Isn’t this journey taking a long time?!

Chartres next stop, biggest gothic cathedral in Europe, if you can see it through the tourists! Fabulous stained glass windows dating back to the twelfth century. Cathedral apart, the old mediaeval city is well preserved and almost tourist free, very atmospheric.

The last night of the holiday was spent in Brittany, almost the only people on the campsite, just as well, when Allen used his electric razor ALL the power went off!

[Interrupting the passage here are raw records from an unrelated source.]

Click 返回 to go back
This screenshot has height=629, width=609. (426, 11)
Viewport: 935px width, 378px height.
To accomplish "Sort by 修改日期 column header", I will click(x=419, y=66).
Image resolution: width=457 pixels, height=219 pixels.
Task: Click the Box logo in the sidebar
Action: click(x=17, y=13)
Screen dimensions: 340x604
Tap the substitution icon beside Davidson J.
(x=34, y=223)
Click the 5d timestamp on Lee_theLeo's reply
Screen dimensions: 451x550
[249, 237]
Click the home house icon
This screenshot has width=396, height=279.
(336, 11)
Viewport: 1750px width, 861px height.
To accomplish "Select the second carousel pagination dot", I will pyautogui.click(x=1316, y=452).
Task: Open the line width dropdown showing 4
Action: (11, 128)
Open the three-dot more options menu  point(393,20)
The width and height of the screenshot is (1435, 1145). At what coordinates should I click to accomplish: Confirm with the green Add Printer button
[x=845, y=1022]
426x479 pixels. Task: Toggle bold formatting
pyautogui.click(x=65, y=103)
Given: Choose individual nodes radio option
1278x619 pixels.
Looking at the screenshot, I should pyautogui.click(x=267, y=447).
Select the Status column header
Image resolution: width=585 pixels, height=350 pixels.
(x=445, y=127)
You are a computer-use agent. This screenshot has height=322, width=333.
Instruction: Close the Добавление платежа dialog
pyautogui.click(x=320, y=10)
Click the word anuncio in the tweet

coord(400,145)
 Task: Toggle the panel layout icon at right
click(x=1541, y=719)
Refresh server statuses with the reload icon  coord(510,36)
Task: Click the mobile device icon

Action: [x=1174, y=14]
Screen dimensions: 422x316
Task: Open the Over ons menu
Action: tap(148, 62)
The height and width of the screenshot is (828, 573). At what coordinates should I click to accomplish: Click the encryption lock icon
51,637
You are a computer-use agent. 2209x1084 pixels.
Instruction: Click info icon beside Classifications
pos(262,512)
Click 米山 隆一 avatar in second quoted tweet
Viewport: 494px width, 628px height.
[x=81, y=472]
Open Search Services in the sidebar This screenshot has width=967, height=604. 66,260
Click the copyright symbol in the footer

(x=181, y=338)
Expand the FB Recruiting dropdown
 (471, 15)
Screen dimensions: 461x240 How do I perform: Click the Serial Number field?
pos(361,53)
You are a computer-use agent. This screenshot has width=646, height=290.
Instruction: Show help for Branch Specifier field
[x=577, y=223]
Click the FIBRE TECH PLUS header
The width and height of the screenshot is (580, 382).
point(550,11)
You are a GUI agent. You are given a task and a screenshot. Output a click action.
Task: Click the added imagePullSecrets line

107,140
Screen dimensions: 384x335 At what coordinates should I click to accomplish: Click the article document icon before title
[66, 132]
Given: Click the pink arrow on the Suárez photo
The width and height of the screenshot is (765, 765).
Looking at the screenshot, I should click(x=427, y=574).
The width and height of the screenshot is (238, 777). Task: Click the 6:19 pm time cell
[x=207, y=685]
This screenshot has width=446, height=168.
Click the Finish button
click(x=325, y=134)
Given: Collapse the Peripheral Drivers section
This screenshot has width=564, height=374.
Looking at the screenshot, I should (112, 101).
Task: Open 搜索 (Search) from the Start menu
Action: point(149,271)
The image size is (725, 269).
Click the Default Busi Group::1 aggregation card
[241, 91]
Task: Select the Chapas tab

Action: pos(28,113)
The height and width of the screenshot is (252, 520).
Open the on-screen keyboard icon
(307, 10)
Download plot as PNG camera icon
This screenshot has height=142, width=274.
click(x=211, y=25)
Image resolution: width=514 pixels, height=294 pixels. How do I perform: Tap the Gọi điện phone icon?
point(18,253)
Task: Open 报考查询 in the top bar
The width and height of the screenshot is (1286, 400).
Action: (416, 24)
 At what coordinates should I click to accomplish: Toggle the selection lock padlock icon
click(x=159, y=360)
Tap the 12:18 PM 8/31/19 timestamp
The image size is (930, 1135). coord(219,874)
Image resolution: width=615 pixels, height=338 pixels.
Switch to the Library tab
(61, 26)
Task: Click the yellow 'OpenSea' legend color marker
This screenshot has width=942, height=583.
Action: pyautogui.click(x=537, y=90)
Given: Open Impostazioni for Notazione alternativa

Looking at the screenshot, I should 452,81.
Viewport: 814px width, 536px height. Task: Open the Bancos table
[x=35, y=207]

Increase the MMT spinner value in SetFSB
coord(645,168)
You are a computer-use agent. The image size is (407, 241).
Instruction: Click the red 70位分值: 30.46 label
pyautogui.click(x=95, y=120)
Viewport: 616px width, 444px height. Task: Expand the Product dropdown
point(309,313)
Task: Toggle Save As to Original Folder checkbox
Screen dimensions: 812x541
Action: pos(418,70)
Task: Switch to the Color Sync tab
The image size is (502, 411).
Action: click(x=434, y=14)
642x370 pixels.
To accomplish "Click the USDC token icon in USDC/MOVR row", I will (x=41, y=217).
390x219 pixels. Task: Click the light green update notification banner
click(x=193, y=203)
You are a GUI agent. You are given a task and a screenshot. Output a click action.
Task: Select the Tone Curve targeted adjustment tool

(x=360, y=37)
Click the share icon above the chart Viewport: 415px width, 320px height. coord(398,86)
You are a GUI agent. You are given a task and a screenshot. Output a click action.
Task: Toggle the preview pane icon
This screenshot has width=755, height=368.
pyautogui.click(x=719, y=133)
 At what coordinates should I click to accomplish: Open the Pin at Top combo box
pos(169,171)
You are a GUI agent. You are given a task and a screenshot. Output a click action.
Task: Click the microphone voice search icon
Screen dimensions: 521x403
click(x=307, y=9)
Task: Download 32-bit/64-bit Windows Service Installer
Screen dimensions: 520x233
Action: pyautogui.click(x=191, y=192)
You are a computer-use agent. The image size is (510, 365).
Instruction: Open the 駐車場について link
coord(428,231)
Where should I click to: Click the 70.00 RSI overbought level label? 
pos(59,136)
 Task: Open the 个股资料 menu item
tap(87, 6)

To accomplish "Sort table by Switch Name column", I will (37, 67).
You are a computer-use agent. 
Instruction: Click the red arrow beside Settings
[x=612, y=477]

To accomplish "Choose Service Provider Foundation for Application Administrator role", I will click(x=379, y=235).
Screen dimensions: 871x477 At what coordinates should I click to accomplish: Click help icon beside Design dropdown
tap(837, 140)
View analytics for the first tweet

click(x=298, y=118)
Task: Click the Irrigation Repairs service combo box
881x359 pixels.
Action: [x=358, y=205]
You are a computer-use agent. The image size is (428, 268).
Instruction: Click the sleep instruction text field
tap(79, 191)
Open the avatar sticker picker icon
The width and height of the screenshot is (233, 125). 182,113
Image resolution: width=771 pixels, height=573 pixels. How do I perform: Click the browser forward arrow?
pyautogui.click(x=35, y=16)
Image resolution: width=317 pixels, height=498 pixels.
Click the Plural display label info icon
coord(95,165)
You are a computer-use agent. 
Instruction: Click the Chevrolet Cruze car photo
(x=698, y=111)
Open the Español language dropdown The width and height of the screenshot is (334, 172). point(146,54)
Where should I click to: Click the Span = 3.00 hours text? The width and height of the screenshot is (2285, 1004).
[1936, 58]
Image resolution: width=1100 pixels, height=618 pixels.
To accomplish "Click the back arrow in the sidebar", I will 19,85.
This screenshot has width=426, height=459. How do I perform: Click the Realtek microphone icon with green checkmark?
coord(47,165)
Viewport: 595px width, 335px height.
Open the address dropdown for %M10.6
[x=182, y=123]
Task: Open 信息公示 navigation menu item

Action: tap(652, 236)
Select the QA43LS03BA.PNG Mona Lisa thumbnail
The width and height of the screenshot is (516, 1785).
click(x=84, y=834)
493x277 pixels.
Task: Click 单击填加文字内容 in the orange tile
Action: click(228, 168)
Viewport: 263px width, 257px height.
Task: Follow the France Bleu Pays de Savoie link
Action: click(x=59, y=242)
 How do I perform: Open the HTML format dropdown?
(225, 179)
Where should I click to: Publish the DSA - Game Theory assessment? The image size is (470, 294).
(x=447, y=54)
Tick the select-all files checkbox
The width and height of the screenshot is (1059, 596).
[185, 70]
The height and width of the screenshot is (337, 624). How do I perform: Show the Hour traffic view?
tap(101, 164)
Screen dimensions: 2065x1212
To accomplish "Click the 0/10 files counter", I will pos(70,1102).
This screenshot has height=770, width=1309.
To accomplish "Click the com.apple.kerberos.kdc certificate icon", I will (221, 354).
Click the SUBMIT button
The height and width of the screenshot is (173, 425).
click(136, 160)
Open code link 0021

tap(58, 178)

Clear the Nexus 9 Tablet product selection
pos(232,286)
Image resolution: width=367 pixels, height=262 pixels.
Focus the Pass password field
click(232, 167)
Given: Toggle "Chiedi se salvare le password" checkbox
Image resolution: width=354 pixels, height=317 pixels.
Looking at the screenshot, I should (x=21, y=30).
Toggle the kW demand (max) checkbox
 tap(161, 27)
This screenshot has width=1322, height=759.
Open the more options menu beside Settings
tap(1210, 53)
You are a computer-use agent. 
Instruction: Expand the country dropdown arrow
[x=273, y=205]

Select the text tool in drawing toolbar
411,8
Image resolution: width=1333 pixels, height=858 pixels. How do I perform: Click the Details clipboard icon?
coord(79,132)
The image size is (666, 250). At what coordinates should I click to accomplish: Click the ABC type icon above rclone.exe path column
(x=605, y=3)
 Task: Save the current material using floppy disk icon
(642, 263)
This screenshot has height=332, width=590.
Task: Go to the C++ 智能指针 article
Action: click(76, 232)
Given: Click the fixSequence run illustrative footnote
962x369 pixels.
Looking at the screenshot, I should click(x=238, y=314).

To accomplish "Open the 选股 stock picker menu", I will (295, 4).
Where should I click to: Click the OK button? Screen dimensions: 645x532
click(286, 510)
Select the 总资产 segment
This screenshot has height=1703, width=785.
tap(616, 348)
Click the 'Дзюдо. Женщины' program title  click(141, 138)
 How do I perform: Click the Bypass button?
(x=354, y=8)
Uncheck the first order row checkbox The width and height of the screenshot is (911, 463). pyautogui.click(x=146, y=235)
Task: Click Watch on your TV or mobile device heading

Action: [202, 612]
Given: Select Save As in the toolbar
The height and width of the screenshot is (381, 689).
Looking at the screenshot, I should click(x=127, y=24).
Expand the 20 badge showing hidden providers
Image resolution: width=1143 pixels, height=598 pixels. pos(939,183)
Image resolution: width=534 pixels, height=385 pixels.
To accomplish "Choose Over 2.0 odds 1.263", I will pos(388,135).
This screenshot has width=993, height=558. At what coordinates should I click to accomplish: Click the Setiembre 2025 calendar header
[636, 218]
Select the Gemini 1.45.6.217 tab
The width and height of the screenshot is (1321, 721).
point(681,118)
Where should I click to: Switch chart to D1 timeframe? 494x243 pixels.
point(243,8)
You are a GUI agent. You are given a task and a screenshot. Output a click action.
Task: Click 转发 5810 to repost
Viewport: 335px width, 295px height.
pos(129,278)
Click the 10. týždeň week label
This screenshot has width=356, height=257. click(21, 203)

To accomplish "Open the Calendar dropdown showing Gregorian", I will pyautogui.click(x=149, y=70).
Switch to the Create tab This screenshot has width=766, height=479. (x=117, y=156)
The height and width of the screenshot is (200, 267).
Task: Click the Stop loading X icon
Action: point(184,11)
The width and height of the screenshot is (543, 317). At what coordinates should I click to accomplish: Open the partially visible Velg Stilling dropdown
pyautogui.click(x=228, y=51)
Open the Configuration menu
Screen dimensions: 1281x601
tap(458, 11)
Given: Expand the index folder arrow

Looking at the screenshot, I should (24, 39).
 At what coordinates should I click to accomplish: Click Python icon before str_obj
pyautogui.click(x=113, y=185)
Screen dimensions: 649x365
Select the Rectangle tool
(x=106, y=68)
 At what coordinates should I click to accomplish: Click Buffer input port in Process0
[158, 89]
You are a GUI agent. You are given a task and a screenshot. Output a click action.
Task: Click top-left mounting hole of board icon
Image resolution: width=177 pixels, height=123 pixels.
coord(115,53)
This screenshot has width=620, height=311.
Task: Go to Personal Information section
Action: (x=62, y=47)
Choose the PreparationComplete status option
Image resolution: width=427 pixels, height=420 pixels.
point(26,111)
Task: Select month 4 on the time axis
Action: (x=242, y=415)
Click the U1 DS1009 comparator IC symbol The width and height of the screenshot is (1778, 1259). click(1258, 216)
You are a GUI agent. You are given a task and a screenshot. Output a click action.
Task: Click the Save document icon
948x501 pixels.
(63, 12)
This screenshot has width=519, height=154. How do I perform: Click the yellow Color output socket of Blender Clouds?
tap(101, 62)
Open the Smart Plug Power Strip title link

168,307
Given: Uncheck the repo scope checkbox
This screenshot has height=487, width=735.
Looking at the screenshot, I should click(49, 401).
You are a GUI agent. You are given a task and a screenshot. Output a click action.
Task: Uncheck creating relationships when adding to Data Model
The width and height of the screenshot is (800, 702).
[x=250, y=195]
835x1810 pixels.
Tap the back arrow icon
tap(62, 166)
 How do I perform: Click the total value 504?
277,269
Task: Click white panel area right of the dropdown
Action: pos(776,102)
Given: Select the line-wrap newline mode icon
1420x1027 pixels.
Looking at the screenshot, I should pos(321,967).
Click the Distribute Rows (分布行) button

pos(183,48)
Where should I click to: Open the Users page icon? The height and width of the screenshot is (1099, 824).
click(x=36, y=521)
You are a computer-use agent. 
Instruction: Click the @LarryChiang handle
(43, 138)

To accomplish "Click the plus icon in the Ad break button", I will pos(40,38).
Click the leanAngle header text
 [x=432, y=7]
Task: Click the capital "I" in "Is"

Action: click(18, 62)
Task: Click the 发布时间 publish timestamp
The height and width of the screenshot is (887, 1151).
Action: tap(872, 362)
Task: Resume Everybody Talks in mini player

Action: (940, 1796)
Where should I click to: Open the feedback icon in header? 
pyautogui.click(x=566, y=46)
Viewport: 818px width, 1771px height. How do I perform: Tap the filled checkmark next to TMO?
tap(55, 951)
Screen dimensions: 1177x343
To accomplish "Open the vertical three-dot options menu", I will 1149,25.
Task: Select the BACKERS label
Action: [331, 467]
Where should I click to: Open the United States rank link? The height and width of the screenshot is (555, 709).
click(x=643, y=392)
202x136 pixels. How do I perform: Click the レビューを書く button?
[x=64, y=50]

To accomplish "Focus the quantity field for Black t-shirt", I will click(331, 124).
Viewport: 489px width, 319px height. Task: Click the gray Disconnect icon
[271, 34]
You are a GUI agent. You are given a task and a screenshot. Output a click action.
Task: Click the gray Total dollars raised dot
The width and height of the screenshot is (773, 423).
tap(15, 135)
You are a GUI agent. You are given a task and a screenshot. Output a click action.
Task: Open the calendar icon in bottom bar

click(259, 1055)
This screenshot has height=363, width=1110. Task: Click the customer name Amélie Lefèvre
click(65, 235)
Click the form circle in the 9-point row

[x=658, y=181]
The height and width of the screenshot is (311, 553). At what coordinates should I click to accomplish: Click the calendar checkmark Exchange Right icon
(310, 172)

The mile walk to the Auberge that was closed’ and the mile back, the lady who opened her restaurant just for us, the last nights are always eventful!

We finally returned to Roscoff, having paid the statutory visit to the hypermarket, to fill the remaining spaces in the car with sensibly priced booze, and a teddy bear called Nicole (but that is another story!).

A great trip, over 2000 miles, with very few ‘boring bits’, sounds a bit too educational doesn’t it! Sarah and I are looking for jobs as professional beach bums, warm climate, clear blue sea, good food….. lottery winners only need apply!